# Page Layout Options Grayed Out



## alhypo (Oct 25, 2012)

This is not a question. Just a general comment for all programmers (especially those at Microsoft) to keep in mind. And a bit of a rant, I suppose.

It is really annoying when programmers try to get too clever.

For example, did you know that if you don't have a printer installed, you can't use most of the options on the Page Layout tab in Excel 2010?

So what, right? Why would you need to use those settings if you don't have a printer?

Well, I email dozens of reports each week to hundreds of people. Rather than forcing all of them to check print settings for each document, I make sure the print settings are already setup right. Everyone knows they can just mindlessly click "Print" on any document I send them and it will come out right. I rarely print the documents myself.

And sometimes the network printer I'm connected to goes down and IT has to load new drivers and such. While they are doing that, I don't have a valid printer, and Excel—being that it is so clever—disables many of the print related settings on the Page Layout tab. So I can't properly setup my documents for distribution. (OK, I can... But not as easily.)

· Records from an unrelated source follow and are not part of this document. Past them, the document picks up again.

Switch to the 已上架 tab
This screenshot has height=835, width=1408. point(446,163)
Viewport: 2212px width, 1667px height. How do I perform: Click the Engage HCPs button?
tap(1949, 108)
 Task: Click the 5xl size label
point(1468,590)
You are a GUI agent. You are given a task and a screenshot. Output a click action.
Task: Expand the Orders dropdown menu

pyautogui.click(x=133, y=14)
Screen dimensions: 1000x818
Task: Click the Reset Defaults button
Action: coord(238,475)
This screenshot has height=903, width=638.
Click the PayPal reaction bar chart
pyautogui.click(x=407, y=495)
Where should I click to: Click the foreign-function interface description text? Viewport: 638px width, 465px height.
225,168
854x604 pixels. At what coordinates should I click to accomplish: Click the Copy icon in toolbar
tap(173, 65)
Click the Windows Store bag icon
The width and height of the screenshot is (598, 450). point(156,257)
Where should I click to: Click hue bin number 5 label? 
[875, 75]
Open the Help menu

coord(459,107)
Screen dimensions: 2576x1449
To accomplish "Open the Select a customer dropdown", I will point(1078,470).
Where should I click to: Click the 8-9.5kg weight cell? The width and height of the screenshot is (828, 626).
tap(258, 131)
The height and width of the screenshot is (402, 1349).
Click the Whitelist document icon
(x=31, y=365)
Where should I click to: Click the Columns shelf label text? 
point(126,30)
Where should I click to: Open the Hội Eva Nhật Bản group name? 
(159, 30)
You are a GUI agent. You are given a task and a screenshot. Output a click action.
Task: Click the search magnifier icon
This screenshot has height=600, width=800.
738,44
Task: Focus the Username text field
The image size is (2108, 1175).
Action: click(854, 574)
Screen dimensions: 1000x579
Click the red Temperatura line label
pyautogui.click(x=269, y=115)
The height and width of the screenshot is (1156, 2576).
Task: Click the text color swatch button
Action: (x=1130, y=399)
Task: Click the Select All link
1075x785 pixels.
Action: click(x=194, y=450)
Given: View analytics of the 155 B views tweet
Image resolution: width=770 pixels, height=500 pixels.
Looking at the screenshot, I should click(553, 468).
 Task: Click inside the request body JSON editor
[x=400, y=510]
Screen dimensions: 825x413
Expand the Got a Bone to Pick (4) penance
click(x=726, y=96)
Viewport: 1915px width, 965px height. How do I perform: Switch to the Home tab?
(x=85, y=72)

See, super-clever Microsoft programmers? There is a good reason to have Page Layout options available even when I don't have a valid printer. And even if there was no good reason to have those options available, there would still be no harm in keeping them active. In general, I think good programming practices would have options disabled under certain conditions only if they would cause harm or confusion while enabled. In this case, there is clearly more confusion from having them gray out when there is no printer. It certainly took me a few minutes to figure out what was going on. 

So basically, programmers are asking themselves the wrong questions. "Would users who don't have printers ever need the Page Layout functions?" is not the right question. The better question is, "Would having Page Layout functions enabled while there is no printer connected cause any harm?" I think the answer is obvious. 

Anyway, Microsoft is not great about fixing this sort of thing and they are terrible at taking feedback. One example is the three-digit code pivot table bug. At work, I use pivot tables with coded letters concatonated together for clasification purposes. However, if you happen to end up with a three letter code that corresponds to a month abbreviation, there is no way to sort it properly. Any three digit code that looks like a month (JAN, FEB, MAR, etc.) will always be sorted at the top and in month order even if 99% of the other codes have no similarity to months. There is no way around this other than to tack on a space to the end so the algorithm no longer recognizes it as a month, but that causes vLookup issues if you forget about the space. Well, I've found posts relating to this all the way back to 2002, so clearly Microsoft is not interested in fixing this idiotic, inflexible, hard-coded sort method. This is an example of terrible programming practices. It should be the goal of all programmers to make their methods as general as possible. 

It's great that programmers try to make their applications easy to use and idiot proof. But disabling Page Layout is not protecting the computer from idiots. It's just silly, annoying, and embarrasing for Microsoft.


----------



## Macropod (Oct 27, 2012)

Not much point in having a rant here - I doubt anyone from MS would ever see it.

In any event, the page setup fix is as simple as installing a printer driver for any printer that supports the paper sizes you might need to work with. Install it as a local printer rather than as a network one. You don't need to have the printer available.


----------